In a specific message format, type is unsigned integer data used for representing the type of the peripheral equipment, the size of the peripheral equipment is 32 bits in total, the highest bit is 0 to represent that the peripheral equipment is a local message, and the highest bit is 1 to represent that the peripheral equipment is a remote system message; the low 31bit indicates a specific device type. For example, the type of the U disk is 0x1, the type of the mouse is 0x2, and the type of the Bluetooth is 0x 101. If the highest bit is 1, 0x80000001 represents the USB flash disk of the remote system, 0x80000002 represents the mouse of the remote system, and 0x80000101 represents the Bluetooth of the remote system.

The key point of the invention is that the invention realizes a hot plug message buffer drive in the kernel layer to generate the equipment node for multi-user reading and writing in the user layer, and realizes a hot plug service program in the user layer to monitor the hot plug message of the Linux system; when the hot plug service program monitors the hot plug message, the message is written into a device node generated by the hot plug message cache, and a user can read the device node through a plurality of applications, so that a hot plug event is acquired. When the application of the main device is crashed and restarted, the hot plug message of the main device is still stored in the device node generated by the hot plug message cache. Therefore, the invention effectively solves the problems of multi-user use and hot plug message loss.

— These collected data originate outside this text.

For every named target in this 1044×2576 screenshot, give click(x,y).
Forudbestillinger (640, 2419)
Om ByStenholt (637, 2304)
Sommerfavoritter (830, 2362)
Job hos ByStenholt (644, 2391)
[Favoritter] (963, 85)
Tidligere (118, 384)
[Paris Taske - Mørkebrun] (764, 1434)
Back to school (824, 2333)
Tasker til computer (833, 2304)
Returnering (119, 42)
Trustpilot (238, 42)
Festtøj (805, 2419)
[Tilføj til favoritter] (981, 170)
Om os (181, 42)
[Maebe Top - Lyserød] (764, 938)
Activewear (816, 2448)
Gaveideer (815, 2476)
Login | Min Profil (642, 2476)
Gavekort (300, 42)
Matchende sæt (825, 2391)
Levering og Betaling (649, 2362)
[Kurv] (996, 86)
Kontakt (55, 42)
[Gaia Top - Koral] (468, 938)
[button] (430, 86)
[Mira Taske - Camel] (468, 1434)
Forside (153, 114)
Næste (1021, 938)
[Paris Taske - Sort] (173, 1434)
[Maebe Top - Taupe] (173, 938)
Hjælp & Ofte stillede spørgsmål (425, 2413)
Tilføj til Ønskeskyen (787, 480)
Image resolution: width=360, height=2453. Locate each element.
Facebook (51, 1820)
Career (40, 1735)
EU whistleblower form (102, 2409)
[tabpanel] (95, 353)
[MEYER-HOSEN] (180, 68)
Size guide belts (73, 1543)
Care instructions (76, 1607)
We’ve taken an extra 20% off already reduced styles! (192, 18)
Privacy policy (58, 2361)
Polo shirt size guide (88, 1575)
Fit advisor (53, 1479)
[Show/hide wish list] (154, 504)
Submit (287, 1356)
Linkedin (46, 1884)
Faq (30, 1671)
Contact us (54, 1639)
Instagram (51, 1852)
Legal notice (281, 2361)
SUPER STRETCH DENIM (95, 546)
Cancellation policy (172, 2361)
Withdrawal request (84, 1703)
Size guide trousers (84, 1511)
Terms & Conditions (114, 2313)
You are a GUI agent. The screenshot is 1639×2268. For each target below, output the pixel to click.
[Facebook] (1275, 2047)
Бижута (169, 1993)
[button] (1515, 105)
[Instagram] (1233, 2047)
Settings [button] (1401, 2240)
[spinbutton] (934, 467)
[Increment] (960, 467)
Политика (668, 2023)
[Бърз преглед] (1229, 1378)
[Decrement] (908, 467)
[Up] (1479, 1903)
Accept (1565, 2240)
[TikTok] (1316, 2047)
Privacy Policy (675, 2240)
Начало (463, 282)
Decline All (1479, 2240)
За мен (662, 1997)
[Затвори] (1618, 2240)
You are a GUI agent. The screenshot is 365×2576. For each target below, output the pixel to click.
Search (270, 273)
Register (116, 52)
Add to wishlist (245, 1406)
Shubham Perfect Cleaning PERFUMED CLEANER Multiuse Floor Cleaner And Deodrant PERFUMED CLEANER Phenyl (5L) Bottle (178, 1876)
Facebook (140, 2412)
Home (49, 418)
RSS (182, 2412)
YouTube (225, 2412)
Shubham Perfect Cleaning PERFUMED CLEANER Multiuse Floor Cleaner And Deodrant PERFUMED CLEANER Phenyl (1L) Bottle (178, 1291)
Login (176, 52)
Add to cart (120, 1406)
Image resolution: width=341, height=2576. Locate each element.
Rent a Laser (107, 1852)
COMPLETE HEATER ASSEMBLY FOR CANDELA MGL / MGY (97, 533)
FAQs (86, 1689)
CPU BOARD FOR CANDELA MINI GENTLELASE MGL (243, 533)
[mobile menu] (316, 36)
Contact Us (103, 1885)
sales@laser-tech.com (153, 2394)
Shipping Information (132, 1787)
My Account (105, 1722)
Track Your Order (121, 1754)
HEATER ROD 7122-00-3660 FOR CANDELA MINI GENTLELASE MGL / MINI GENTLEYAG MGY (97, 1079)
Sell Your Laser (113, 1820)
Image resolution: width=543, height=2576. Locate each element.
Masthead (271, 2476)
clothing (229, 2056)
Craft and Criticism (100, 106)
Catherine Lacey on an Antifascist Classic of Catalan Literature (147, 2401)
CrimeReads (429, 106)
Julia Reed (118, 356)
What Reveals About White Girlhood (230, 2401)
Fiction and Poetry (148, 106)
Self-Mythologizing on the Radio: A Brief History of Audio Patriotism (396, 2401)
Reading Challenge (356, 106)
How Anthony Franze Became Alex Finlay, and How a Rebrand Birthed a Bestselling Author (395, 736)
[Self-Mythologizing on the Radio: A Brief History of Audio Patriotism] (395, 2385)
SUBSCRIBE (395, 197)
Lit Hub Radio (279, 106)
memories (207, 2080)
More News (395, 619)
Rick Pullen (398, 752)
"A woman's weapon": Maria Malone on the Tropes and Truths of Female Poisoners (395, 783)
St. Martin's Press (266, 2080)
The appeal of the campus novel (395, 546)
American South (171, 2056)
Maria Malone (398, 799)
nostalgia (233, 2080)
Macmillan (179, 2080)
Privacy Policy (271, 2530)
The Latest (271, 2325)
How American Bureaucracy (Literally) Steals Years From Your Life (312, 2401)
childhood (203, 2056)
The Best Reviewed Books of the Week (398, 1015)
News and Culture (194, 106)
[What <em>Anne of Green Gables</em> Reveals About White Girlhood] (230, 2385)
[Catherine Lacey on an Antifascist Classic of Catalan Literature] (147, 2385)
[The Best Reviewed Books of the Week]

The above description is only exemplary of the present invention and is not intended to limit the technical scope of the present invention, so that any minor modifications, equivalent changes and modifications made to the above exemplary embodiments according to the technical spirit of the present invention are within the technical scope of the present invention.

Claims

1. A general hot plug detection method is characterized in that: the detection method realizes a hot plug message cache drive in a kernel layer of the main equipment and is used for generating an equipment node for multi-user reading and writing; implementing a hot plug service program on the application layer of the main equipment, which is used for monitoring hot plug information of the Linux system; the detection method specifically comprises the following steps:

reading an equipment node generated by a hot plug message cache drive through an application on an application layer of the main equipment, acquiring a hot plug message cached in the equipment node, analyzing the hot plug message according to an identification protocol, and acquiring a hot plug event; the master device is connected with the slave device, a hot plug service program is realized in an application layer of the slave device, and the hot plug service program is used for monitoring hot plug messages of the slave device and sending the monitored hot plug messages to the hot plug service program of the master device; the method comprises the following specific steps:

2. A generic hot plug detection method according to claim 1, characterized in that: the specific message format is { action, port, type, major, minor }, wherein the action represents the insertion and extraction actions; port represents the device of the second port; type represents the type of device, major represents the master device number; minor denotes the secondary device number.

3. A generic hot plug detection method according to claim 1, characterized in that: the hot plug message cache driver is a USB plug message cache driver, and the hot plug service program is a USB plug service program.